Pull out every line of the records below that contains the string "computer", matching case exactly.

[Dataset rows]

----------

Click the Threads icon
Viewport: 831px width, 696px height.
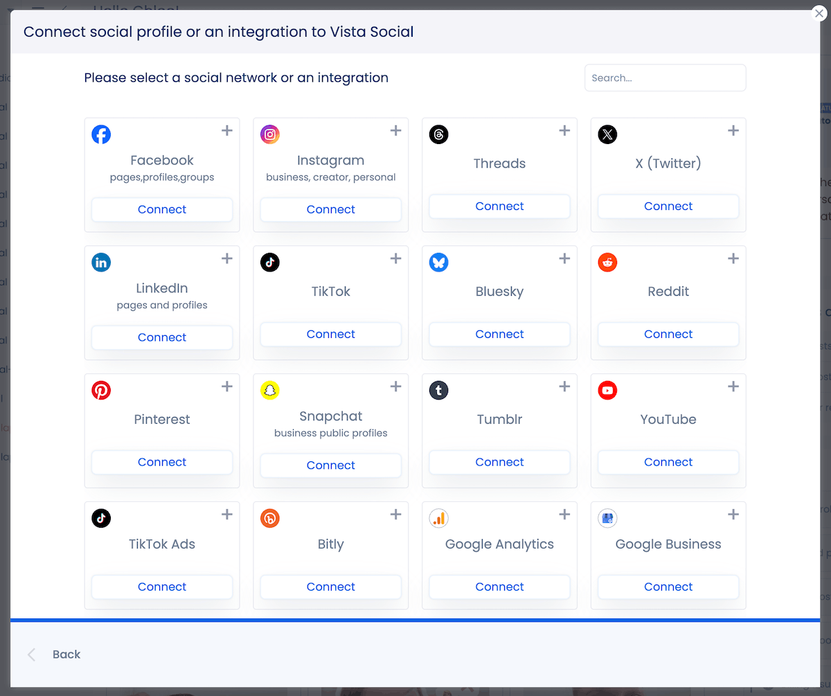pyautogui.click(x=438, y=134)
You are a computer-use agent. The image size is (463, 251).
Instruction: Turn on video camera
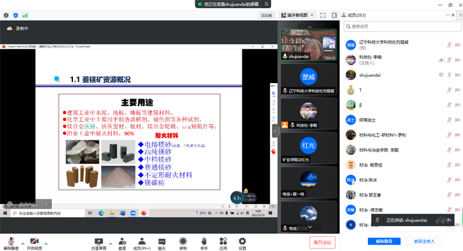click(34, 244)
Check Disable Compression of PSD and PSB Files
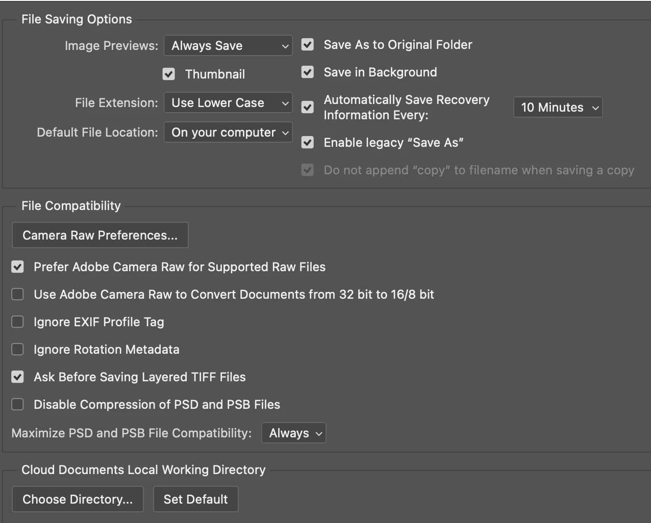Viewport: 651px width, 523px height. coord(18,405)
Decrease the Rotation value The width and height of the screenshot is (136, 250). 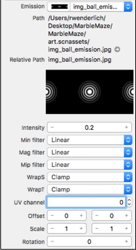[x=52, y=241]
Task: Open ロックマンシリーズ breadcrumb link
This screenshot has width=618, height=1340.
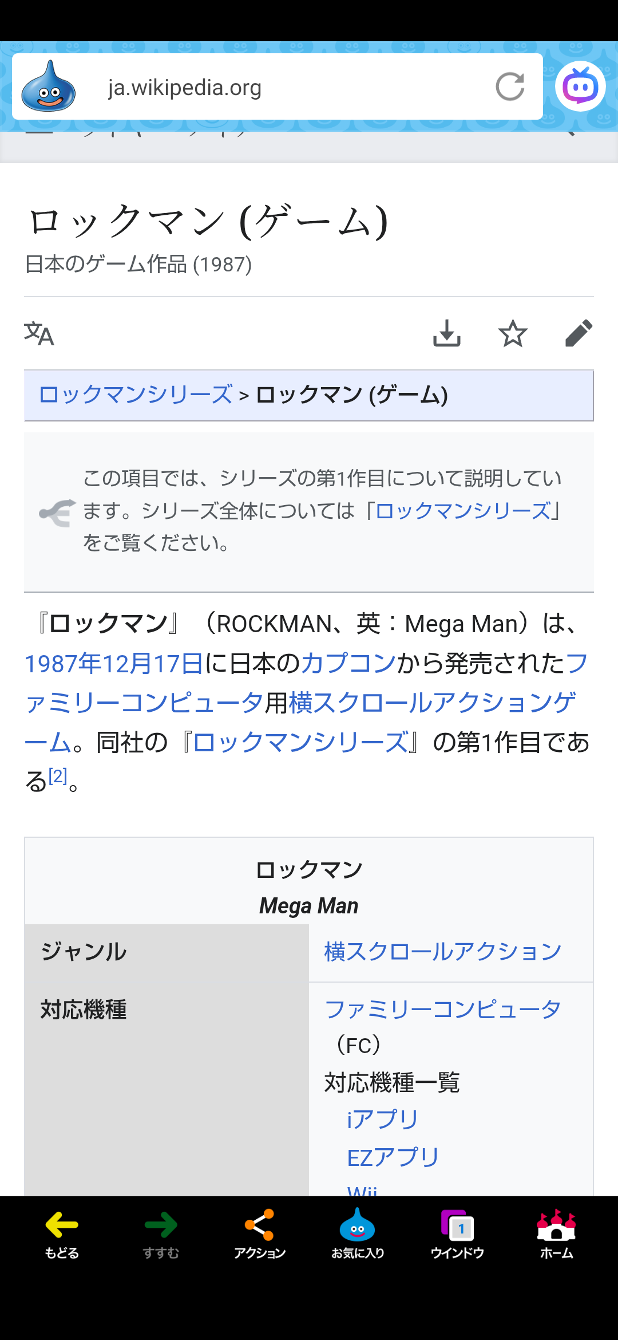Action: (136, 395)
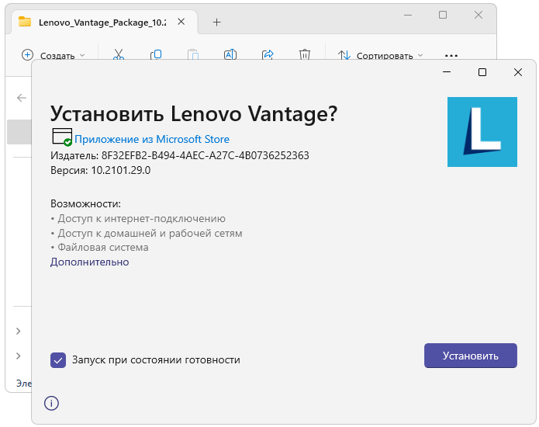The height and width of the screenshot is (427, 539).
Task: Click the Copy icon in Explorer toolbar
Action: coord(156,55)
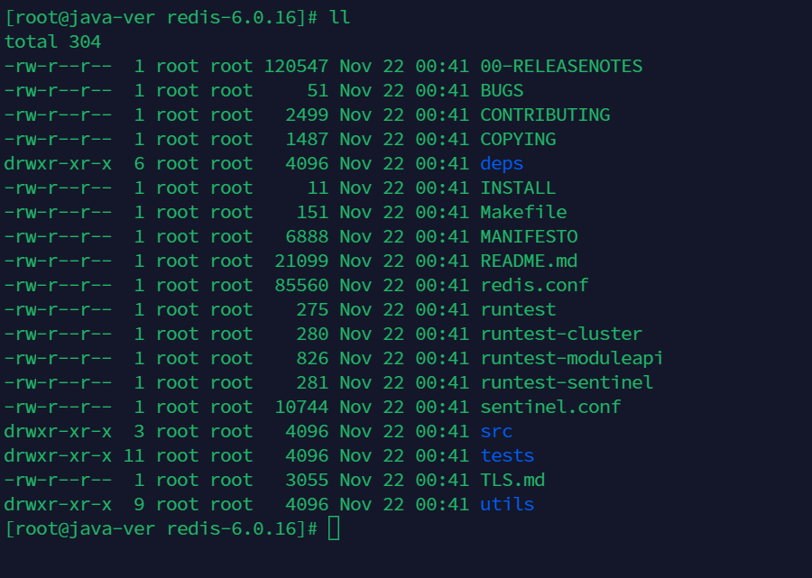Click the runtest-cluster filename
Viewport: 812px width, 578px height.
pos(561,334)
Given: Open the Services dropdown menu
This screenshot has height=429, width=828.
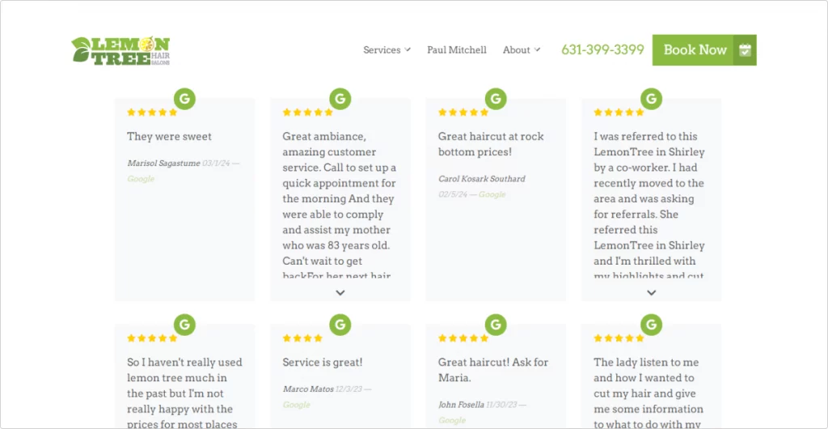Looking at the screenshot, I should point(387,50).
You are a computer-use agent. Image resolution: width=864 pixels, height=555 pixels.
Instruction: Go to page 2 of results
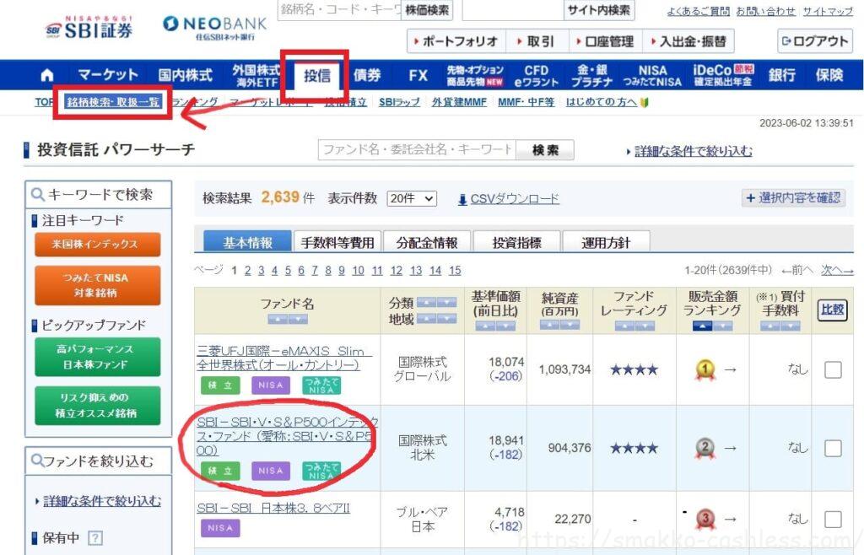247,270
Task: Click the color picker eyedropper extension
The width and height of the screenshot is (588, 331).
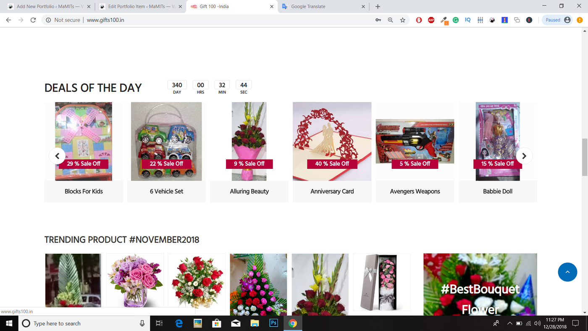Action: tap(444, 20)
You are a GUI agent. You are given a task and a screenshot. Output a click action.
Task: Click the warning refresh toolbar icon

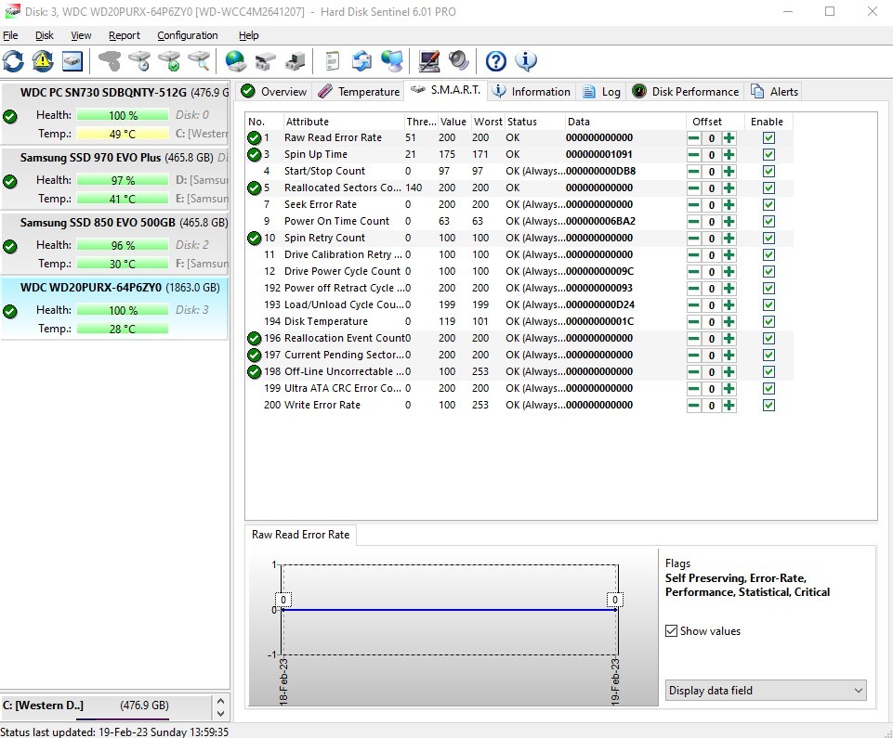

----------

- [Reply]
You are a computer-use agent. The image size is (463, 251).
You are a computer-use agent. Image resolution: width=864 pixels, height=555 pixels.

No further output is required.